L'acte posé par les forces de l'ordre et de sécurité était visiblement prémédité vu les annonces et déclarations faites par les partisans de la Majorité présidentielle, certaines autorités politico-administratives, relayées par le communiqué du porte-parole de la Police nationale congolaise et par les menaces du commandant de la Police/ville de Kinshasa. Leurs promesses ont été concrétisées : empêcher le peuple de manifester sa joie ou son mécontentement, procéder aux arrestations et ôter la vie à quelques manifestants. Effectivement, il y a eu usage excessif de la force par la police et l'armée pendant et après l'opération.

Certains soldats et commandants de troupes ont exhibé quelques pas de danse « Kindobika » et ont scandé des chants de victoire. Ce comportement devant un peuple sans armes doit être condamné par la communauté internationale.

Malgré les différentes formations offertes par la communauté internationale à la Police nationale congolaise, aux Forces armées de la RDC et aux services de sécurité, ces derniers ne parviennent pas à respecter les droits de l'Homme, à se démarquer des politiques et à être au service de l'Etat Ils se montrent au service des partis politiques au pouvoir.
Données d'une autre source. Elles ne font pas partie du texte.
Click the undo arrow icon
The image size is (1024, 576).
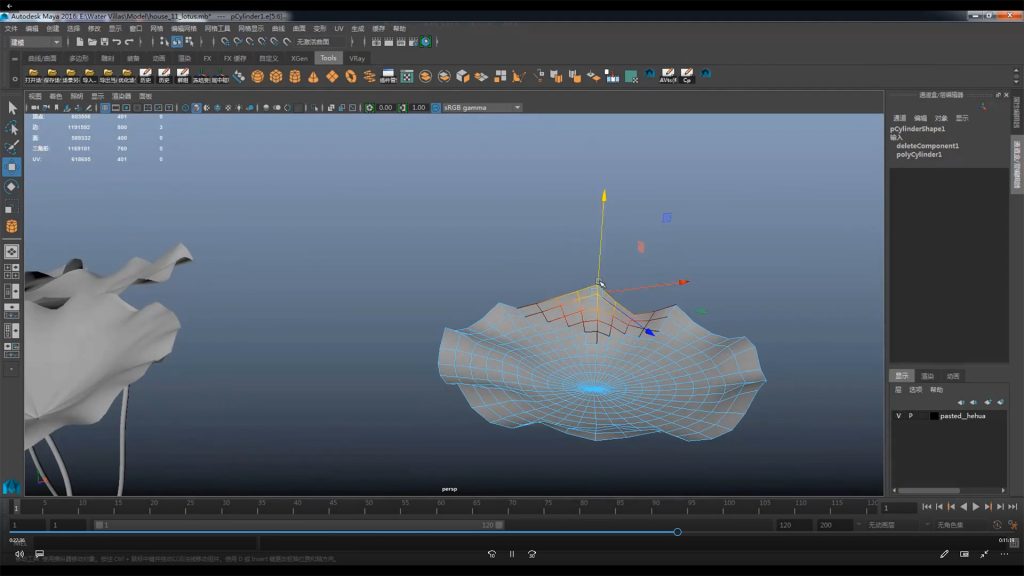coord(117,42)
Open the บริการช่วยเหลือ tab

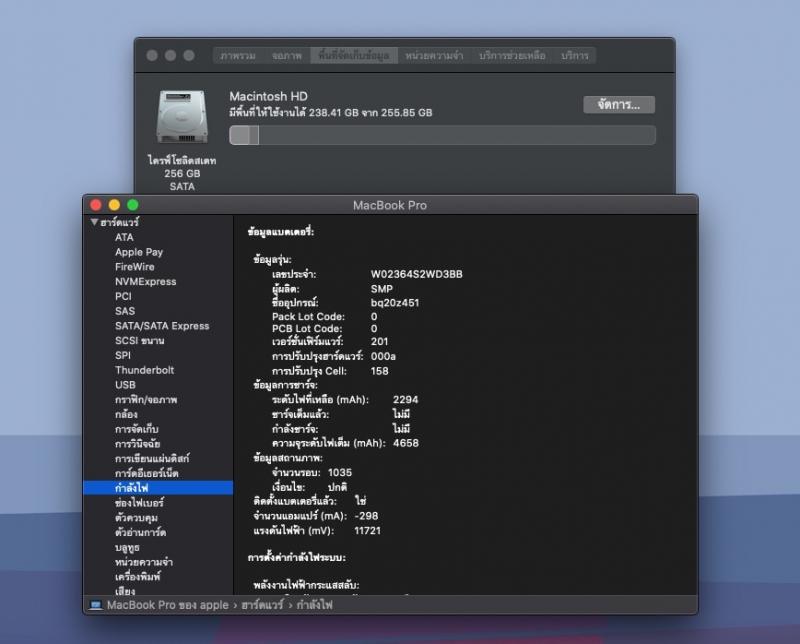(x=512, y=56)
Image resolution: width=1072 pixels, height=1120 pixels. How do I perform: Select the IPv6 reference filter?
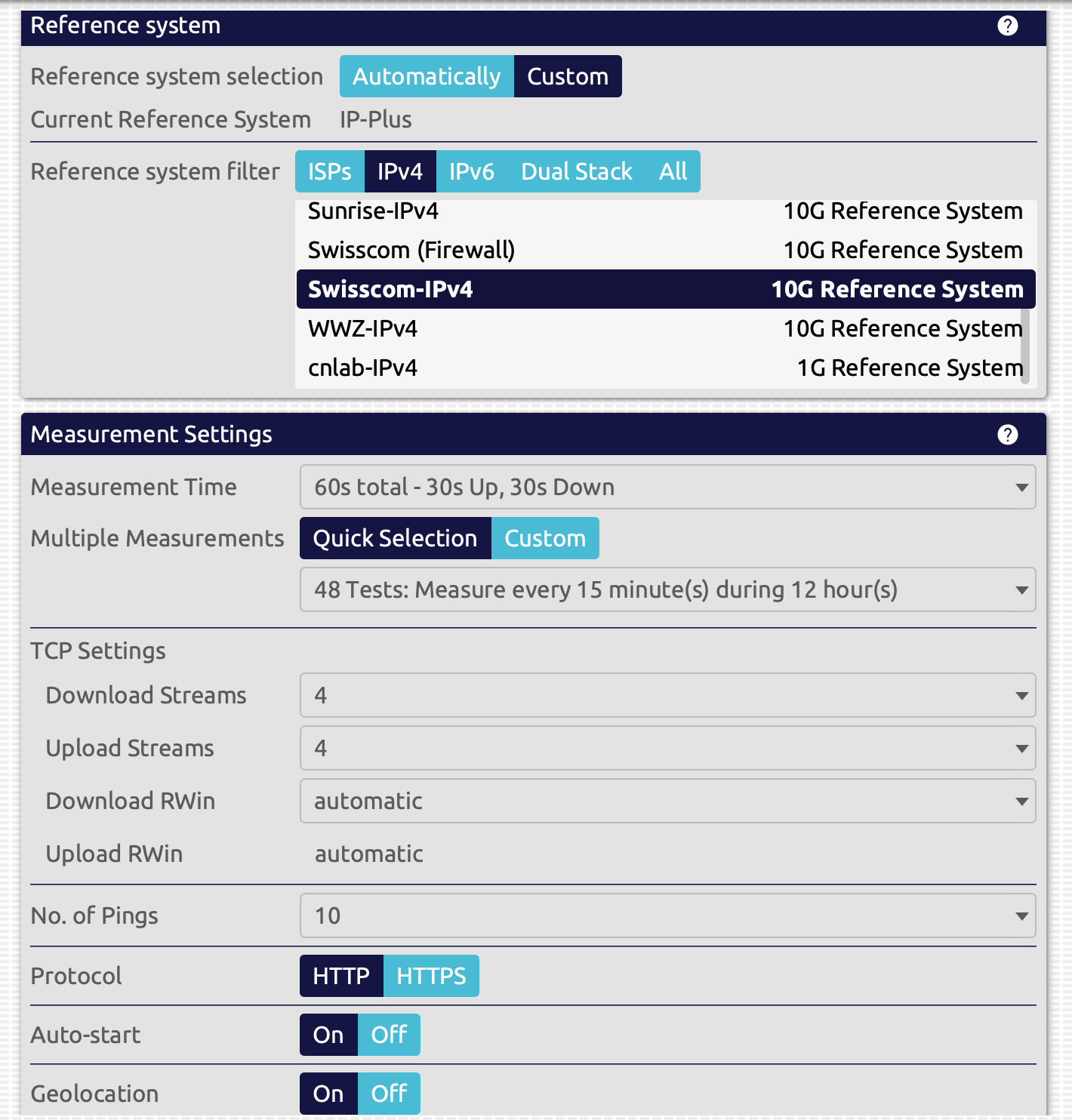pyautogui.click(x=471, y=172)
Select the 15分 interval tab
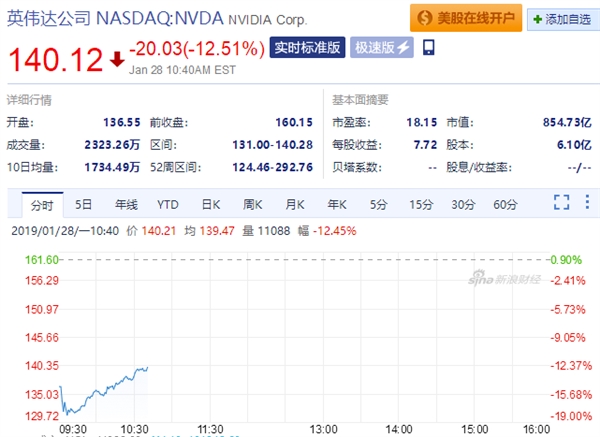Viewport: 600px width, 437px height. 420,205

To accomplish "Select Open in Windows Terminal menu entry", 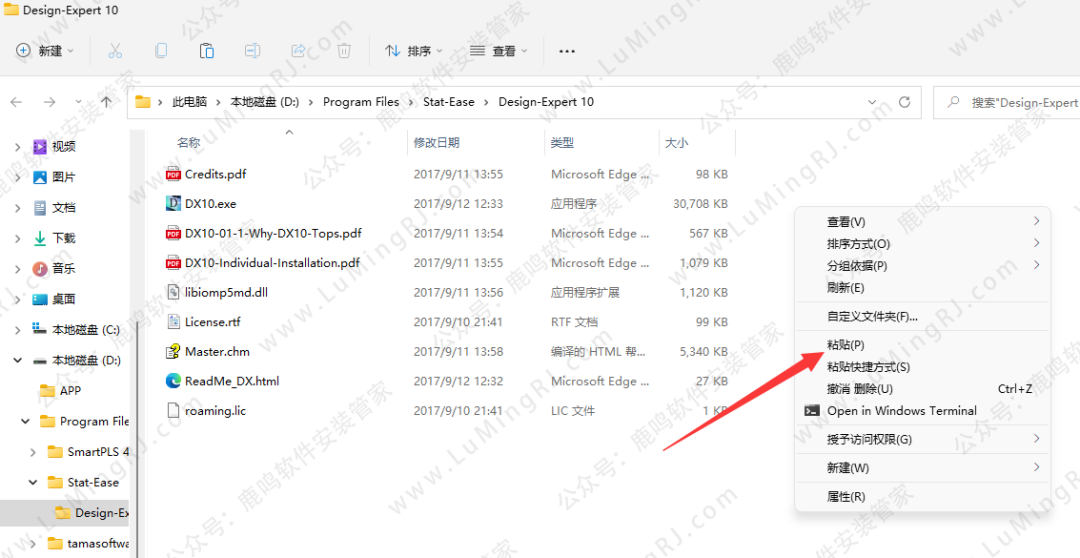I will pos(901,411).
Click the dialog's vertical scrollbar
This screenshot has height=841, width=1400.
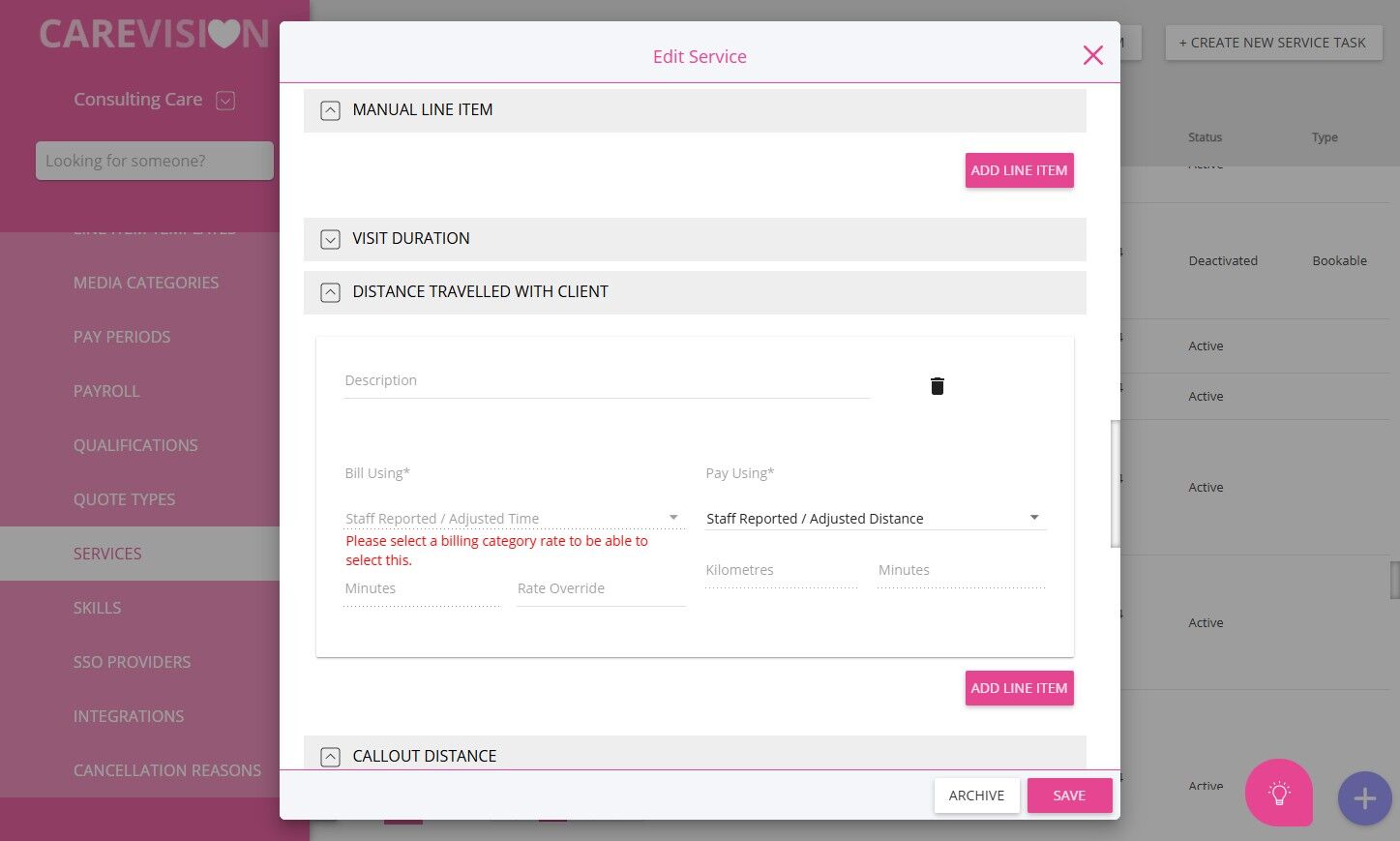coord(1115,484)
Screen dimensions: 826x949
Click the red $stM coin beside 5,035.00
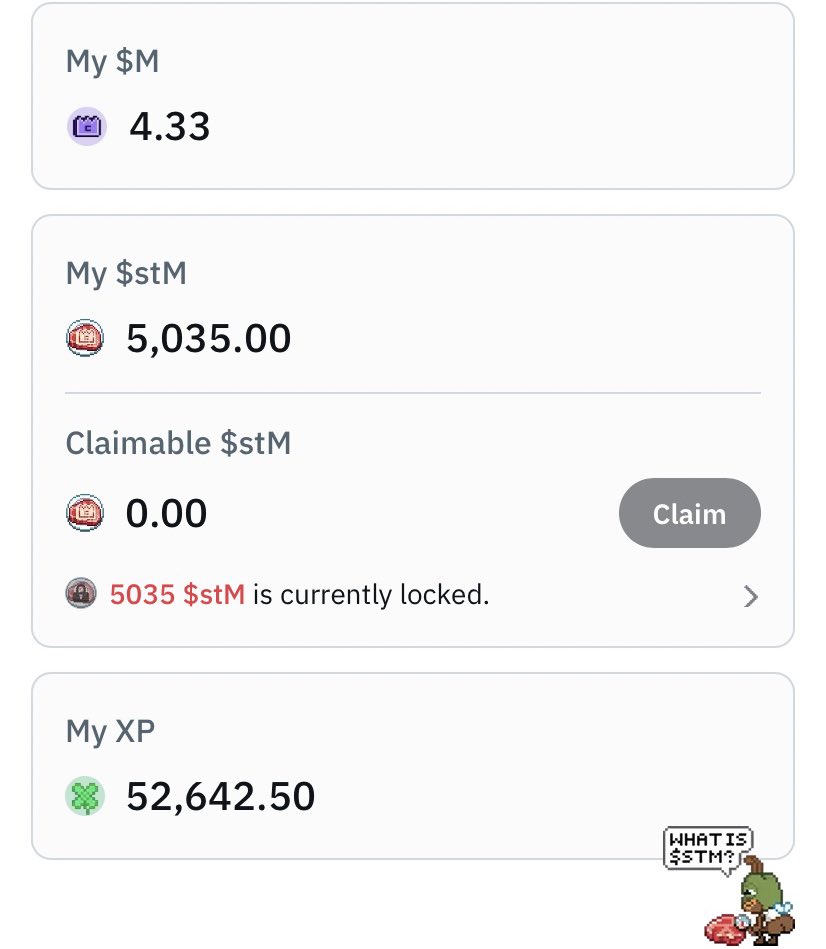(85, 337)
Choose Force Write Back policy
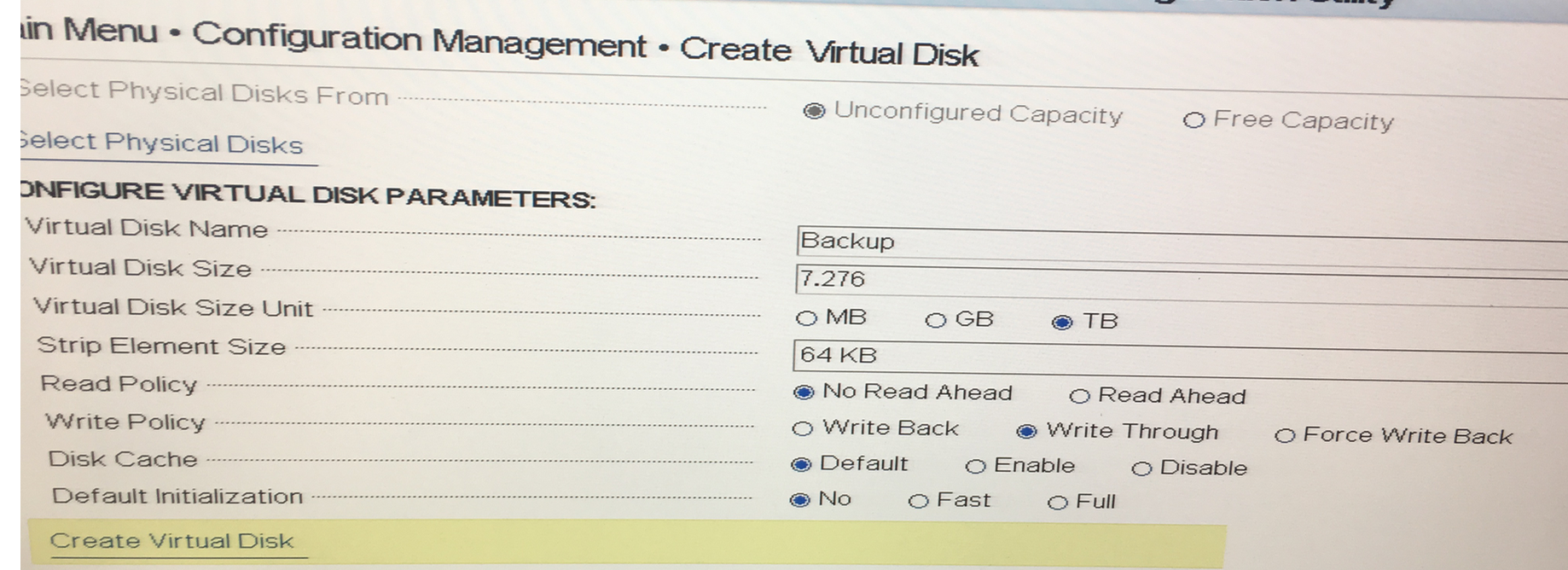Screen dimensions: 1568x570 pyautogui.click(x=1285, y=436)
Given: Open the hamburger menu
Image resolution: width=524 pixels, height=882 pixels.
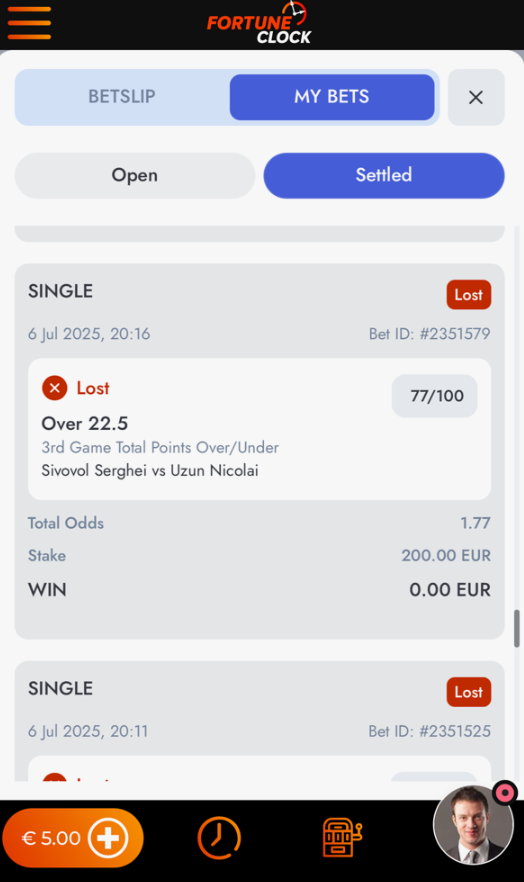Looking at the screenshot, I should pos(29,23).
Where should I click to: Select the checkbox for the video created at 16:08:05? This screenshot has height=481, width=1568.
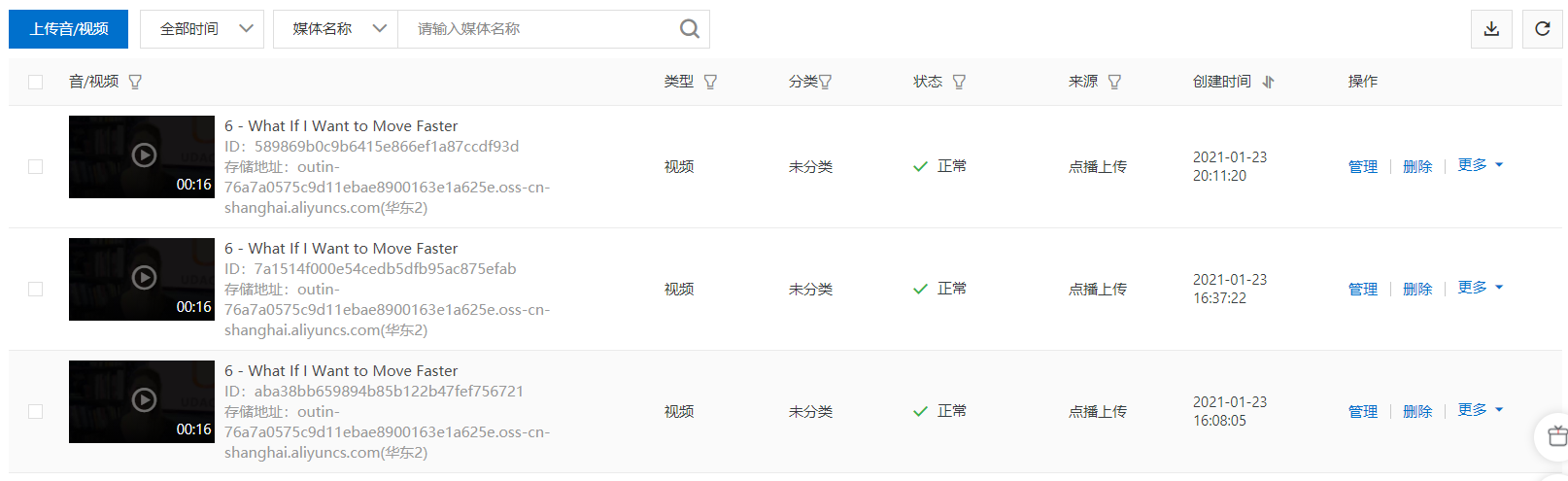click(x=36, y=412)
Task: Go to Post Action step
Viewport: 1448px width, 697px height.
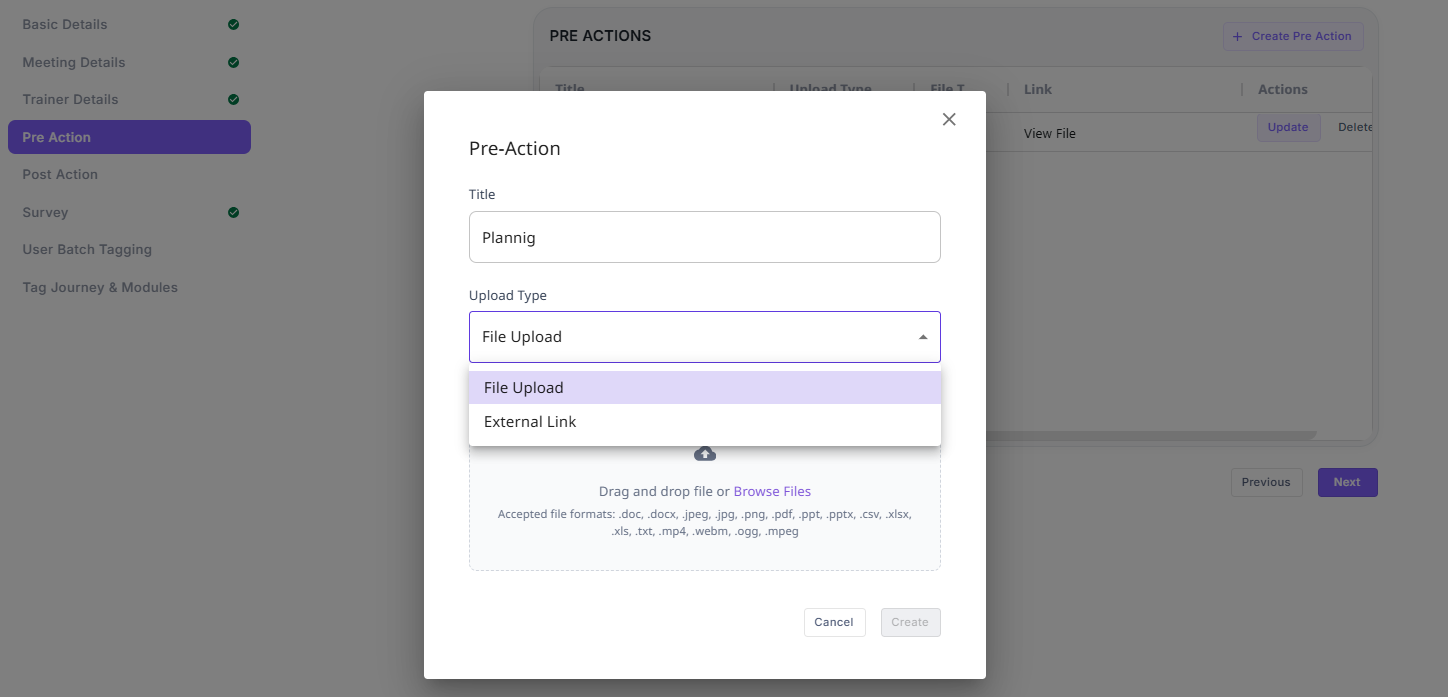Action: pyautogui.click(x=60, y=174)
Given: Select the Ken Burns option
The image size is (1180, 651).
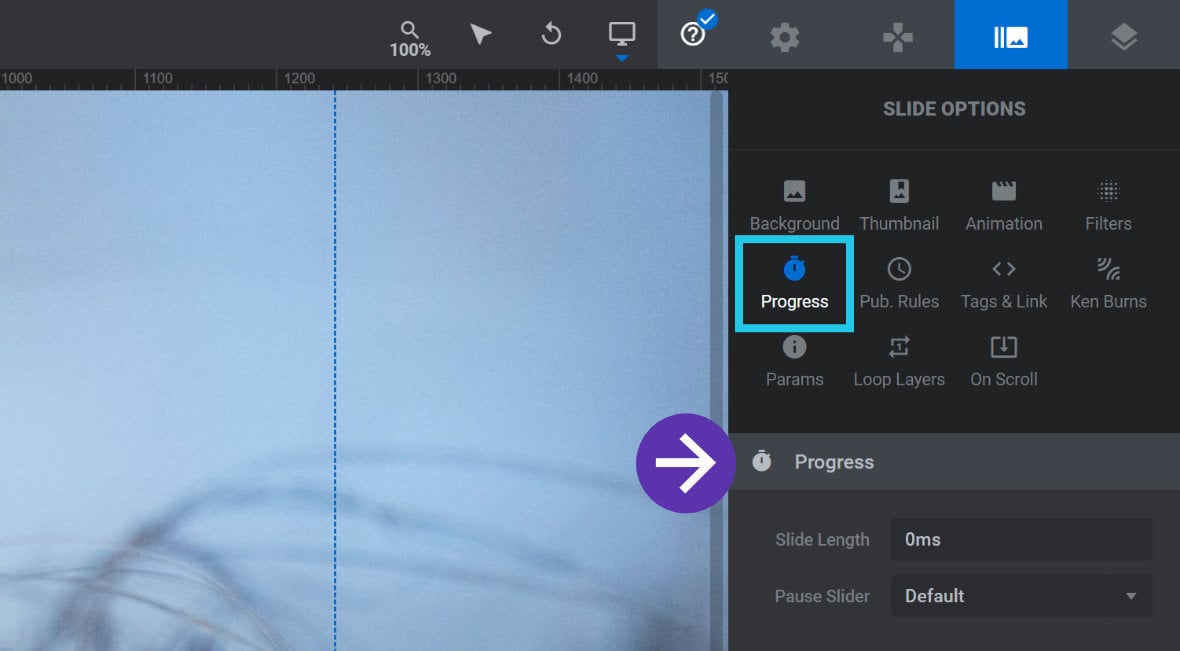Looking at the screenshot, I should pyautogui.click(x=1109, y=284).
Ils sont disposés d'encadrer les manifestations organisées par les partis politiques de la Majorité présidentielle et contre celles organisées par la Société civile ainsi que lespartis politiques de l'opposition.

Aujourd'hui, tous les membres des mouvements citoyens sont dans le collimateur de ces services en vue de satisfaire certaines ambitions politiques et égoïstes. Allusion faite aux mouvements pacifiques tels que: LUCHA, FILIMBI, COMPTE A REBOURS, EKOKI et tant d'autres. La communauté internationale doit protéger un peuple impuissant et maltraité par ses dirigeants étatiques.

En République démocratique du Congo, il devient difficile de faire une distinction entre le rôle de la Police et celui des troupes combattantes. Les manifestations publiques telles que reconnues par la Constitution en ses articles 22, 23, 24, 25 et 26, au lieu qu'elles soient encadrées par la Police, l'on voit toujours les troupes combattantes les réprimer, parfois camouflées en tenue de la police pour tromper la vigilance de la communauté internationale.

 

Les violations des droits de l'homme en République démocratique du Congo se commettent en toute impunité parce que cautionnées pour des intérêts politiques et égoïstes, vu aussi que les sanctions prises par la communauté internationale contre leurs auteurs sont encore inefficaces. La communauté internationale doit aller plus loin en initiant des mandats d'arrêt internationaux contre ceux qui massacrent tout un peuple en foulant aux pieds les lois internes et internationales.